自己保身のために能力を隠して、救う義務を放棄しようとするなんて――。

思いつめていたそのとき、ディオンに肩をぽん、と叩かれてエミリアは我に返った。


「……ディオン様?」

「やっぱり今日は、もう帰らないか?」

「え……? いえ。せっかくですから、もっと街をーー」

「俺の都合ですまないが、腰を落ち着けていたら疲れが出てきたみたいだ。案内はまた今度でいいか? 市場だけでなく、じっくりと領内全部を君に見せたい。だから、今日は帰ろう」


ディオンがエミリアを気遣っているのは明らかだった。


(私ったら、自然に振る舞おうと思っていたのに逆に心配されちゃった。疑われてないといいけれど……)

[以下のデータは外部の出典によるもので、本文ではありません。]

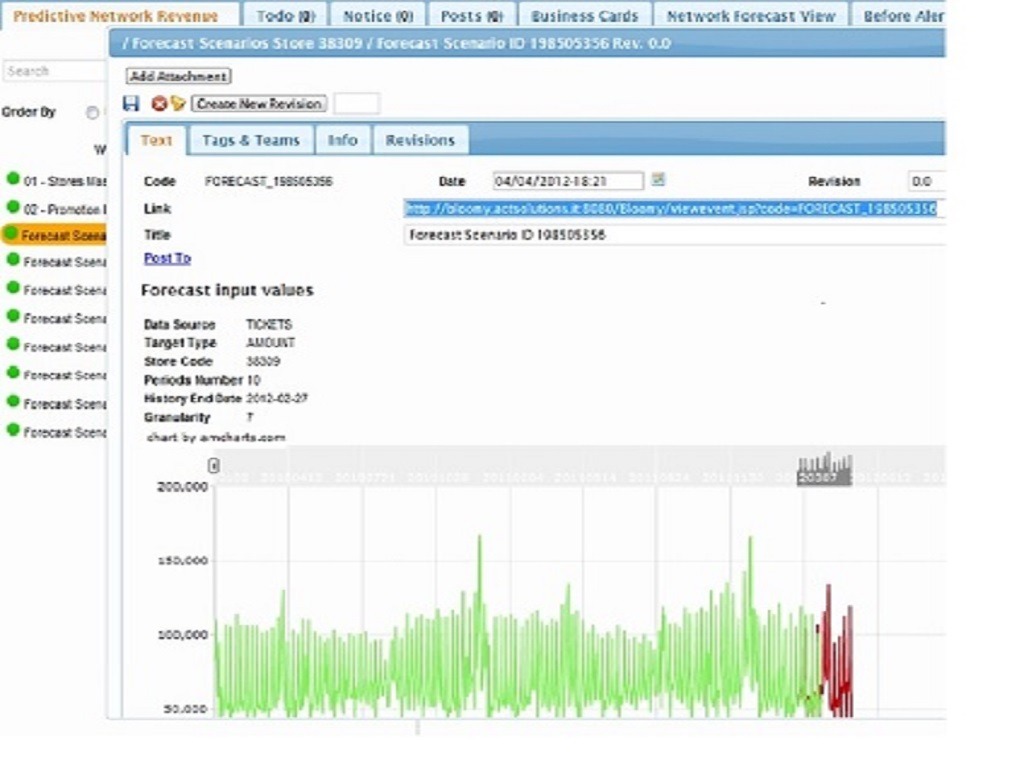Click the Search input field
The image size is (1024, 768).
(x=55, y=71)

彼の気遣いに感謝しつつ、ディオンに導かれて馬車のほうへと戻ろうとしていた、ちょうどそのとき――。



「竜化病だ!」


市場のほうで、そんな叫びが聞こえた。

にわかに、市場の方角が騒がしくなった。先程までの陽気なにぎわいとはまるで異なる、悲鳴と怒号が聞こえてくる。

「竜化病だ、果実屋のガキが竜化病を発病したぞ!!」

「自警団を呼べ、早くとりおさえろ」

「いや、殺せ! そんな危険な奴は、今すぐ殺しちまえ!!」



――殺す?


物騒な声に呆然としていたエミリアは、ディオンの声で我に返った。

「ダフネ!! メアリを頼む!」


ディオンは護衛のダフネにエミリアを託して、騒ぎのほうへと走り出した。